*What you are asked to do*:
Find every line with the string "label" in the material below and copy it.

*Records shown*:
+---+
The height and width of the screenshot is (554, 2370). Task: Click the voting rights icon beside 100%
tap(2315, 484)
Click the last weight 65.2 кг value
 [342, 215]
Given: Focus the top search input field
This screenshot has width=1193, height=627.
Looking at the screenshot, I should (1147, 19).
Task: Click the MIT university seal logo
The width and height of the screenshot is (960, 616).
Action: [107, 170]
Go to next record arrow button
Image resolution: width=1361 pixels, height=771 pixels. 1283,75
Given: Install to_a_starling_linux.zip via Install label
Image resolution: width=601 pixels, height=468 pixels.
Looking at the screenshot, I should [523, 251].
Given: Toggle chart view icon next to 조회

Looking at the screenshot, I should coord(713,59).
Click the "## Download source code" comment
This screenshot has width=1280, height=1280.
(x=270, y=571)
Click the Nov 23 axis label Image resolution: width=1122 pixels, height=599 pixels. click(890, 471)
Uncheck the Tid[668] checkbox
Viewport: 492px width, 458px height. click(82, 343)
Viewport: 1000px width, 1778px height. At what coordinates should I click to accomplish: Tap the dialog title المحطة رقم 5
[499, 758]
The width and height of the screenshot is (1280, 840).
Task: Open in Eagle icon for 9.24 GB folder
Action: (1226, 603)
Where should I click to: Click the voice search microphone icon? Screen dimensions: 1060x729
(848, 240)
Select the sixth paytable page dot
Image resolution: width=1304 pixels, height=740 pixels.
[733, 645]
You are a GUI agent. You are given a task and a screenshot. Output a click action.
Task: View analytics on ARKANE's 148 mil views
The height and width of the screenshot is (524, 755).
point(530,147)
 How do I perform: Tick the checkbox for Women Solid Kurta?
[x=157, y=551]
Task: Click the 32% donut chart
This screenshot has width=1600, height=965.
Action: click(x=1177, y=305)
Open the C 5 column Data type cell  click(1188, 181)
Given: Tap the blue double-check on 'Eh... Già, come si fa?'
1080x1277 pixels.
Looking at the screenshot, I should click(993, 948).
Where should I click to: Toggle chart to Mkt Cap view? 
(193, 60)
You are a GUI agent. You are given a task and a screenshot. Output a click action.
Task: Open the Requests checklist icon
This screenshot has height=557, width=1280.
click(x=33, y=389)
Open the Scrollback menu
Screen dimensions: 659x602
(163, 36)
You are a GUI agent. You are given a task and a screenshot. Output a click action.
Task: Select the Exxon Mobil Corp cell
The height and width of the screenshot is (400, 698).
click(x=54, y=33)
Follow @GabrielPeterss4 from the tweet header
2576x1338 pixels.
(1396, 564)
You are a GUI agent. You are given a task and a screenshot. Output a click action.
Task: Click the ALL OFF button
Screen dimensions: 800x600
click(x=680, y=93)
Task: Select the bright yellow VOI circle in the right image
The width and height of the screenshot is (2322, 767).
+---+
*Expected answer*:
Given: Install to_a_starling_linux.zip via Install label
Click the Nov 23 axis label Image resolution: width=1122 pixels, height=599 pixels. click(890, 471)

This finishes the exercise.